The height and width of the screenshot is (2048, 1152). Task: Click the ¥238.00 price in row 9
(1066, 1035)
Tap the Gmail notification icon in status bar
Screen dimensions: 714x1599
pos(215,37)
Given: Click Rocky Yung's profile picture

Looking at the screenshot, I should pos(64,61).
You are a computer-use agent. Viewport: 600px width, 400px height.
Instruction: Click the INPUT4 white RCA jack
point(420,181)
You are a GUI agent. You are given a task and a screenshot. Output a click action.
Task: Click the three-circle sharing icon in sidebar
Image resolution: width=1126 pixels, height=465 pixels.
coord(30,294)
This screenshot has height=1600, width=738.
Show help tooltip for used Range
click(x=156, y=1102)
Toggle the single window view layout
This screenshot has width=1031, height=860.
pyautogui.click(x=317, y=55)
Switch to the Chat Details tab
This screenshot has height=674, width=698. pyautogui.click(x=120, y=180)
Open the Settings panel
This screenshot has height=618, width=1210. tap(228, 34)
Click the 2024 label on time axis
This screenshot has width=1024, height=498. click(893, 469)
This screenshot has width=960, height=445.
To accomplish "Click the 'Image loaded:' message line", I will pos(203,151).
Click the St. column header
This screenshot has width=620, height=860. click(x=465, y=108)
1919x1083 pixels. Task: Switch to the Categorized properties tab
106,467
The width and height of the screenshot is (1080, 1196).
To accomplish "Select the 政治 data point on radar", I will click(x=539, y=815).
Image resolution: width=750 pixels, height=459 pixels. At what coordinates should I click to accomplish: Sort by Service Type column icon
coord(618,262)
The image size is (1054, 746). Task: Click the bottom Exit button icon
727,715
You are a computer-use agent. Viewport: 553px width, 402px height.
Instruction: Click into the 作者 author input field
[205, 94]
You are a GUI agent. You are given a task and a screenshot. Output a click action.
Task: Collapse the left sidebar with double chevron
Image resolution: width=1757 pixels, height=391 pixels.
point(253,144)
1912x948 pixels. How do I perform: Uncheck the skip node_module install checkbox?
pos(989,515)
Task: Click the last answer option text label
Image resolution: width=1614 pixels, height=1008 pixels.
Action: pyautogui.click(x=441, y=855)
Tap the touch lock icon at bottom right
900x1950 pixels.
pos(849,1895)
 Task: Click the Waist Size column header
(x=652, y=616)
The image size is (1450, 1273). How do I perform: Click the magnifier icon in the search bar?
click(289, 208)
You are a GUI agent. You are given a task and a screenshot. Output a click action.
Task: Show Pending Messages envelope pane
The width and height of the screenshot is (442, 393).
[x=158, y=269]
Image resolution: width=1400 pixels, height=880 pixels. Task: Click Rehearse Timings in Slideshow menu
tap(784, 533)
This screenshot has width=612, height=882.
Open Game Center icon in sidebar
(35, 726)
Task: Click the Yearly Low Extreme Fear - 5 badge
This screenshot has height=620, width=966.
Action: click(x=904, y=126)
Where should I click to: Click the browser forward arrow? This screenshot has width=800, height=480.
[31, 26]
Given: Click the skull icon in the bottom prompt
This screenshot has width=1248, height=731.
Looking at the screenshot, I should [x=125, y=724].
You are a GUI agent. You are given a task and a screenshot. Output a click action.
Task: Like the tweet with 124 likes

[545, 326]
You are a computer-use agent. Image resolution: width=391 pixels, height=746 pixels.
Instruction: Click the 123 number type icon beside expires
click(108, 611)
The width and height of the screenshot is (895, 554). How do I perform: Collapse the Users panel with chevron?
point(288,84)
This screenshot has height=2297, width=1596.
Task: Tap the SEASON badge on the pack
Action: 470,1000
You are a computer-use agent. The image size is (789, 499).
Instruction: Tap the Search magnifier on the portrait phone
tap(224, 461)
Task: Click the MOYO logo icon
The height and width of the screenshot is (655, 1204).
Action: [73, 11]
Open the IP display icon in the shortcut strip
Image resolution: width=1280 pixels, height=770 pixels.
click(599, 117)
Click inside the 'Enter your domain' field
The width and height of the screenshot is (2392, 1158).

◇ ◇ ◇ ◇ ◇

__PROBLEM REQUIREMENTS__.
How many lines in the entries above hold the word "computer"? Reply with the number by itself.

__SOLUTION__.
4